[Dataset records]
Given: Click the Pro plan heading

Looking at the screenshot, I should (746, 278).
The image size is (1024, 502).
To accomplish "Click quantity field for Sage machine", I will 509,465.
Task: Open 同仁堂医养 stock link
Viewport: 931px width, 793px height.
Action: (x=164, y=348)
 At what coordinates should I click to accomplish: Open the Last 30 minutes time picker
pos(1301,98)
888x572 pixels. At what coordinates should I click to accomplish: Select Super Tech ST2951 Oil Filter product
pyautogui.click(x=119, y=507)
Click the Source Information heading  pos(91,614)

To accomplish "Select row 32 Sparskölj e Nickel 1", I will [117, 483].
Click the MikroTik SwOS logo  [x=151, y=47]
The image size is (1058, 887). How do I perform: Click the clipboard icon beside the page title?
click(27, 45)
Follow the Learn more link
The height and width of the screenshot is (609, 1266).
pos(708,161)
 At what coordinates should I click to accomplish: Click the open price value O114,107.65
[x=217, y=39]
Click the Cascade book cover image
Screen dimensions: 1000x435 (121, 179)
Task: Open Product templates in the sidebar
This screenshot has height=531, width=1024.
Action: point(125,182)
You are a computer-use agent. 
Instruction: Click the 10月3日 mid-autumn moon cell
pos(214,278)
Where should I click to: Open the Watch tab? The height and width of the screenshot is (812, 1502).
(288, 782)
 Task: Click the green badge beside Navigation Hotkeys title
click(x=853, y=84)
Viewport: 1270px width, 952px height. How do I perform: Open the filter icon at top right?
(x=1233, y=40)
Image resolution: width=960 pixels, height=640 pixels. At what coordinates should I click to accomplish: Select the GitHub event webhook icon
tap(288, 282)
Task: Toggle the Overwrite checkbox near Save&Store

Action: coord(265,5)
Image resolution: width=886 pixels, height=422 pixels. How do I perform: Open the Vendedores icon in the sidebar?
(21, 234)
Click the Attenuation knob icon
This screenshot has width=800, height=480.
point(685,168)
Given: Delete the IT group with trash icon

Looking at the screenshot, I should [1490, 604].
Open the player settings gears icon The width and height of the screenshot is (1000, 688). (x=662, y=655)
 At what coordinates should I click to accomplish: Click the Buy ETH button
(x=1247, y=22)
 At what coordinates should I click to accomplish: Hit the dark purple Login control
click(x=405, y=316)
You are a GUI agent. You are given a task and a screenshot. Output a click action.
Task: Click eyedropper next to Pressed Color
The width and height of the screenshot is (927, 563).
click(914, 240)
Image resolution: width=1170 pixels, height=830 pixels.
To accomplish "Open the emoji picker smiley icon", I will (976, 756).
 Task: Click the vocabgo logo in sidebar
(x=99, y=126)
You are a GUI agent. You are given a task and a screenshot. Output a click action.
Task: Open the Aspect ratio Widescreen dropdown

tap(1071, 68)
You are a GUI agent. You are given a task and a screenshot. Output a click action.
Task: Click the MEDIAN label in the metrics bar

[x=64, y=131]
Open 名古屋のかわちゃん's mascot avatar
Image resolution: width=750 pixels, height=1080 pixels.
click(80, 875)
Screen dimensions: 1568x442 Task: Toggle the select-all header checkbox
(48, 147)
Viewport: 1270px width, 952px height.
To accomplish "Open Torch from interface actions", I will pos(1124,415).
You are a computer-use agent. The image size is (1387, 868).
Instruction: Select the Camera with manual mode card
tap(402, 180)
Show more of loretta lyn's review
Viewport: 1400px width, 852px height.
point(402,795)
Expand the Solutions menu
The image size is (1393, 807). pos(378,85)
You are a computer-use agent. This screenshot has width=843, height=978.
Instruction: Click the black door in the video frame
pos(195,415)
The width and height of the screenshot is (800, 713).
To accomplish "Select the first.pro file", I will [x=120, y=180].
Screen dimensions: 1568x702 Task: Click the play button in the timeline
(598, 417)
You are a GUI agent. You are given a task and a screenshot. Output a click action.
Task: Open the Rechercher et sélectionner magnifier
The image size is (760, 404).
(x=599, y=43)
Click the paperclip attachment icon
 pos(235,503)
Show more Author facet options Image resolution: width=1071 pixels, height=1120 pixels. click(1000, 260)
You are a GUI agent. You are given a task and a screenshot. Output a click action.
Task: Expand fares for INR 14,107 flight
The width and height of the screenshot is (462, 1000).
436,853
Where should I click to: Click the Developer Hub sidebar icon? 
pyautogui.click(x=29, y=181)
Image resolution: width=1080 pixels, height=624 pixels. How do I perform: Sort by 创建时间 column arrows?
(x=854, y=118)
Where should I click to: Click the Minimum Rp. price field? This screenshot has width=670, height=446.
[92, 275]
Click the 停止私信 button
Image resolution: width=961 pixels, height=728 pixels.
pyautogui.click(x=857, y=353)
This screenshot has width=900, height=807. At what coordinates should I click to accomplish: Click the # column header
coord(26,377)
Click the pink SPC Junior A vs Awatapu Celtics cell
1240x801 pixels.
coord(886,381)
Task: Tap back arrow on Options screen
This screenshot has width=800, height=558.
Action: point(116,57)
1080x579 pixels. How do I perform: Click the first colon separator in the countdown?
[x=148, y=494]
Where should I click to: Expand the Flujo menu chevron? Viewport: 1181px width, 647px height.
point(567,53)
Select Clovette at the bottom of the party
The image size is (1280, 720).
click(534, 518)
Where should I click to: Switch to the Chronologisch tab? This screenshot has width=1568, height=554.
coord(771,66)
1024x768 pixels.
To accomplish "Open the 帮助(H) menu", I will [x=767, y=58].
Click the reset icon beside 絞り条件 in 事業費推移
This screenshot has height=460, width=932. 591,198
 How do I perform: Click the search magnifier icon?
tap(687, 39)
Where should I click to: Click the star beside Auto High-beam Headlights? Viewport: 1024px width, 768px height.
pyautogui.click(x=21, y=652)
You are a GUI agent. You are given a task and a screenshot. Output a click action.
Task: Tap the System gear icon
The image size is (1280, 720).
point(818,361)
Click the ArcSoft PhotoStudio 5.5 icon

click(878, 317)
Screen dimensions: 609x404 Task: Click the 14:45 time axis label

[How to complete this task]
Using the entries above, return exactly the lines from the line with "At what coordinates should I click to accomplish: Open" to the line with "Click the Source", counting both of those lines.

[Answer section]
 At what coordinates should I click to accomplish: Open the Last 30 minutes time picker
pos(1301,98)
888x572 pixels. At what coordinates should I click to accomplish: Select Super Tech ST2951 Oil Filter product
pyautogui.click(x=119, y=507)
Click the Source Information heading  pos(91,614)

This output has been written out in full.